トム・クルーズはいつまでこの「ミッション」を続けるのだろうか?

トムにとって、この時期は、自らの映画人としての立ち位置を決める重要な岐路であったに違いない。その後、シリーズ2作目の「ミッション:インポッシブル2」(2000年)以降、アカデミー賞など無視するかのように、自らの資質であるアクション俳優の道をひた走る。そして、その駆動力ともなったのが、「ミッション:インポッシブル」シリーズだったのだ。

このシリーズは、1作目当初から、プロットが複雑でわかりにくいと言われていた。そもそも原作は、日本でも放送されていたテレビドラマ「スパイ大作戦」なのだが、映画では、テレビドラマの主役でもあるジム・フェルプスを裏切り者としたり、新人の工作員であるイーサン・ハントを主役にしたりで、かなり根本的な改変を行ってもいる。

ただ、複雑なストーリー展開を補って余りある、スピード感溢れるアクションシーンは、シリーズ全作にわたっての見どころでもある。たとえ、途中で物語に置いていかれたとしても、画面いっぱいに繰り広げられるアクションだけで、最後まで観てしまえるという不思議な作品でもあるのだ。

錯綜する印象のストーリーも、後で繰り返して観るとかなり緻密につくられている。しかもシリーズとして連動している部分もあり、イーサン・ハントというひとりのスパイのサーガ的要素も含まれている。劇場のスクリーンでアクションを堪能した後は、DVDや配信でもう一度、このシリーズを楽しむという味わい方もある。



それにしても、当年とって56歳のトム・クルーズ、このペースで行けば、シリーズ次回作は60歳に手が届く年齢となる。「ミッション:インポッシブル/フォールアウト」のメイキング映像を観る限り、トムはあいかわらず全力で体を張ったアクションに挑戦している。

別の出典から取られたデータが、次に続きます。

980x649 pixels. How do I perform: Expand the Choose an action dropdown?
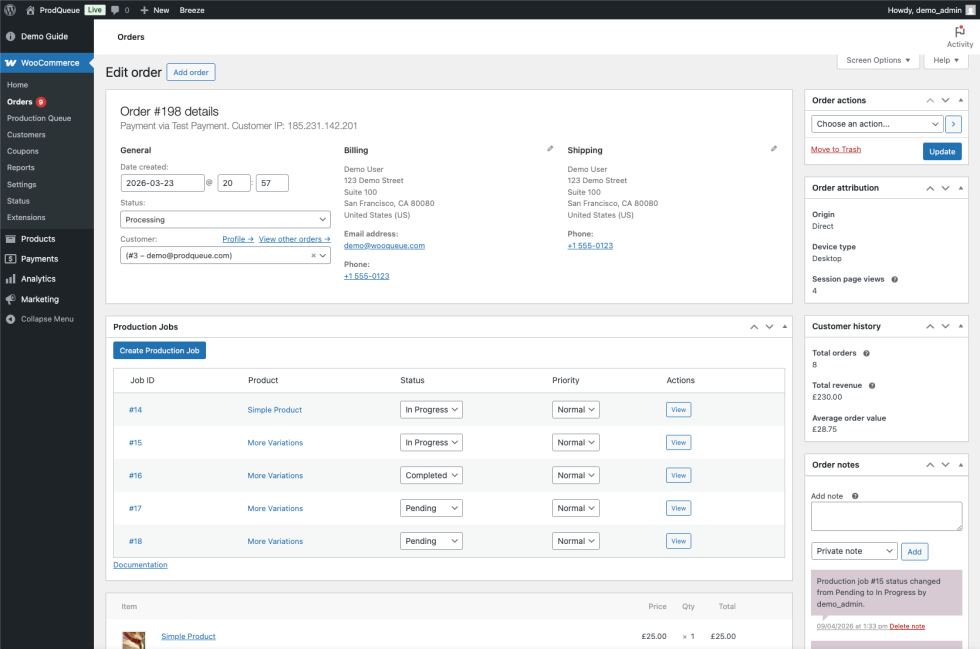pos(877,124)
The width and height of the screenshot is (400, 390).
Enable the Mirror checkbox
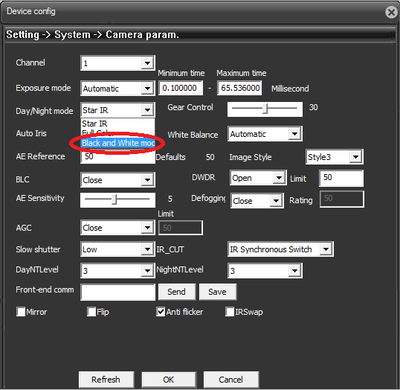[21, 312]
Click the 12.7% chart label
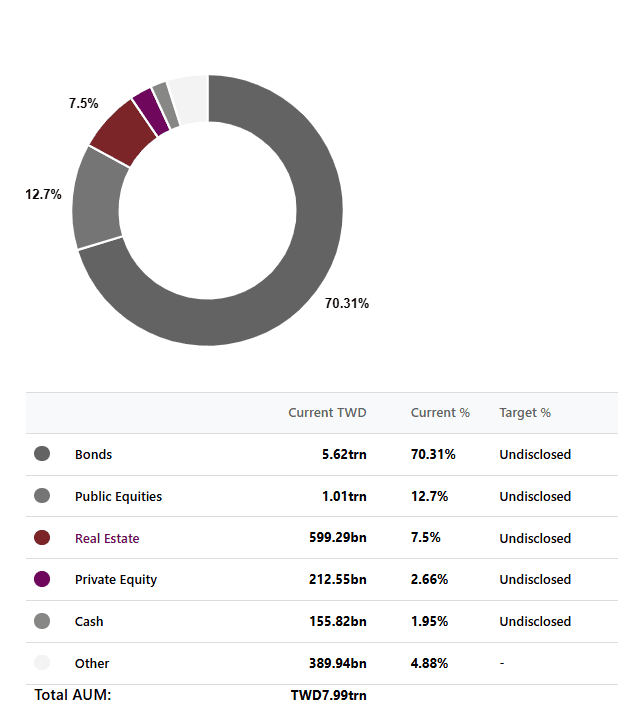 (43, 194)
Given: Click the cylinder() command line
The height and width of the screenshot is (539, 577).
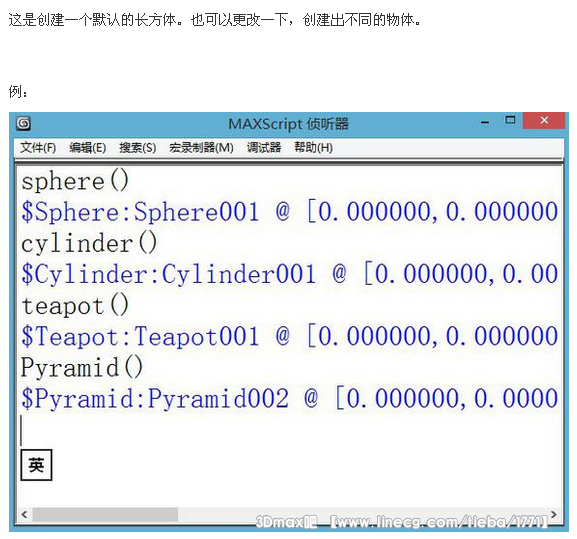Looking at the screenshot, I should point(89,244).
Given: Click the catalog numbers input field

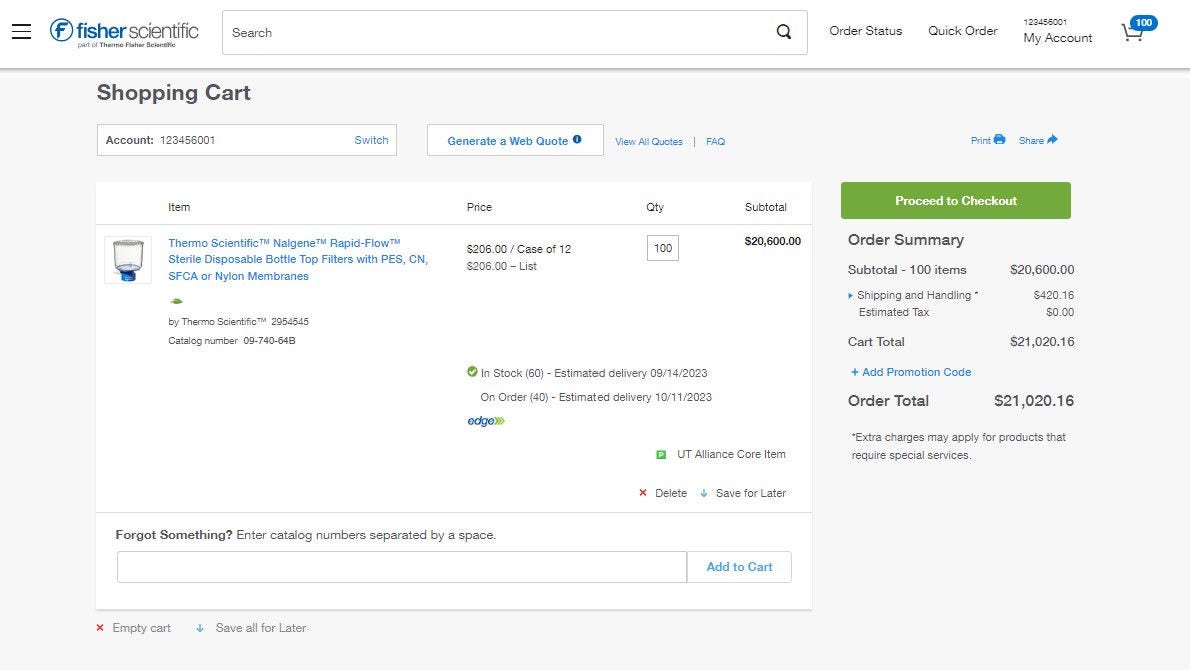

「007」のジェームズ・ボンドのように、主演俳優が交替していくというケースはこのシリーズではありえないと思うので、次にトムがどんなスーパーなアクションを見せてくれるのか、そしてシリーズを牽引するプロデューサーとしてどんな製作手腕を発揮するのか、その「ミッション」がまだまだ続いていくことを期待したい。